Beside CC2-LR and ADC(2) discussed above, there are other second-order methods in the literature which should also be included in a systematic study and compared to the high-level results overviewed above. In my opinion such comparison could result in very useful information on the role of a wide variety of contributions included or neglected in the different approximations. Such studies may localizes terms responsible for the different performance of CC2-LR for ππ* and nπ* states.
The most important requirement for an improved method are: (i) balanced description of ππ* and nπ* states; (ii) reliable oscillator strength; (iii) availability of analytic derivatives; (iv) size-consistent results ensuring applicability to larger systems; (v) possibility for massively parallel implementation. In addition, the method should also be extended to ionized states which would enable it for the description of transport properties. Such a new method would open up new possibilities in the research of the electric properties of DNA.
In summary, it was shown in this article that CC methods are now capable describing the building blocks of DNA. Continuing the preliminary investigations of the last couple of years, spectacular results are expected in the near future.
This work largely benefitted from discussions and cooperation with Prof. Bartlett and his coworkers at the University of Florida. The author thanks in particular the valuable comments by Prof. Fogarasi (Eötvös University, Budapest) on the present manuscript.

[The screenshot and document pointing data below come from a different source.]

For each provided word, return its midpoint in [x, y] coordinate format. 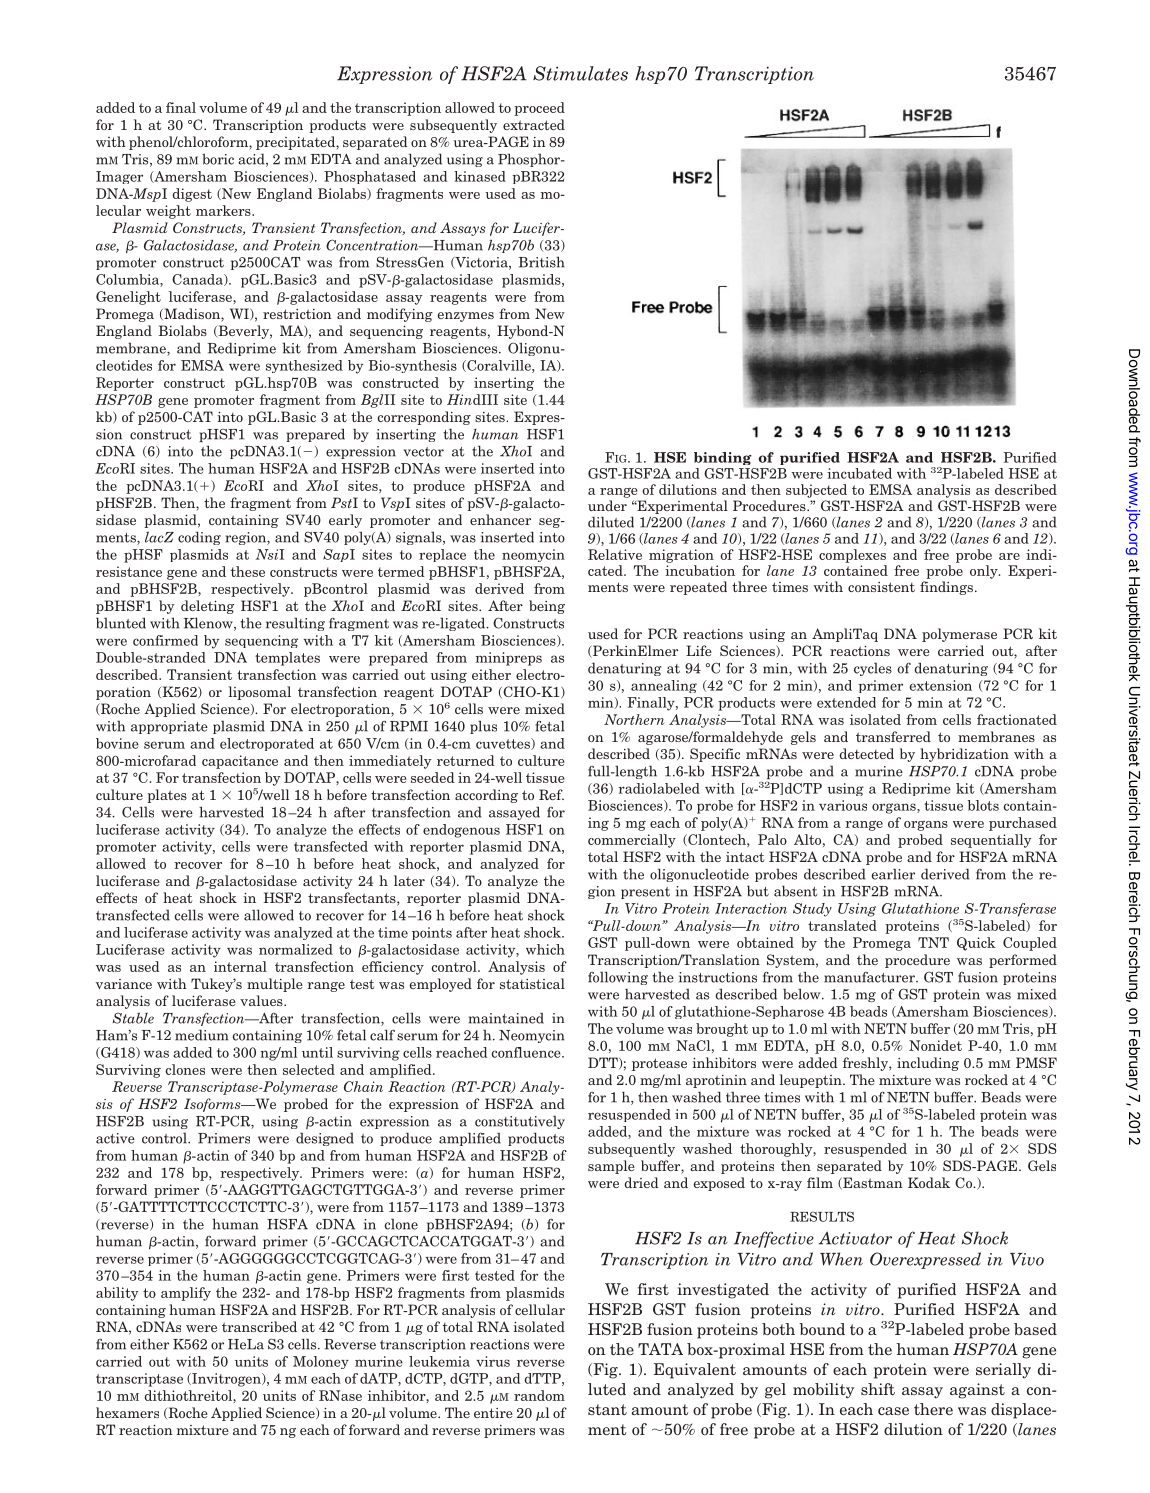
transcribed [259, 1326]
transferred [893, 736]
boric [218, 159]
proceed [539, 109]
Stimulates [580, 73]
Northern [634, 719]
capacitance [240, 762]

Péter G. Szalay was born in Szentes, Hungary in 1962. He received his M.Sc. degree in 1986 at Eötvös Loránd University (ELTE) in Budapest under the supervision of Géza Fogarasi and in 1989 his Ph.D. at the University of Vienna under the supervision of Hans Lischka. The latter work consisted of multireference configuration interaction (MR-CI) calculations on the ground and excited states of conjugated molecules. At the same time, he joined the Columbus community and worked on improvements of the MR-CI code including the first analytic derivative code for this type of wave function. Between 1991 and 1993, he was postdoc with Rod Bartlett at the Quantum Theory Project at the University of Florida where he worked on the development of Coupled-Cluster methods and became one of the developers of ACESII program system. The most important achievement of this period was the multireference averaged quadratic coupled-cluster (MR-AQCC) method. Since 2003, he is a full professor at ELTE and served as chairman of the Institute of Chemistry between 2005 and 2008. His research, beside method development, concentrates on excited states and corresponding spectroscopy.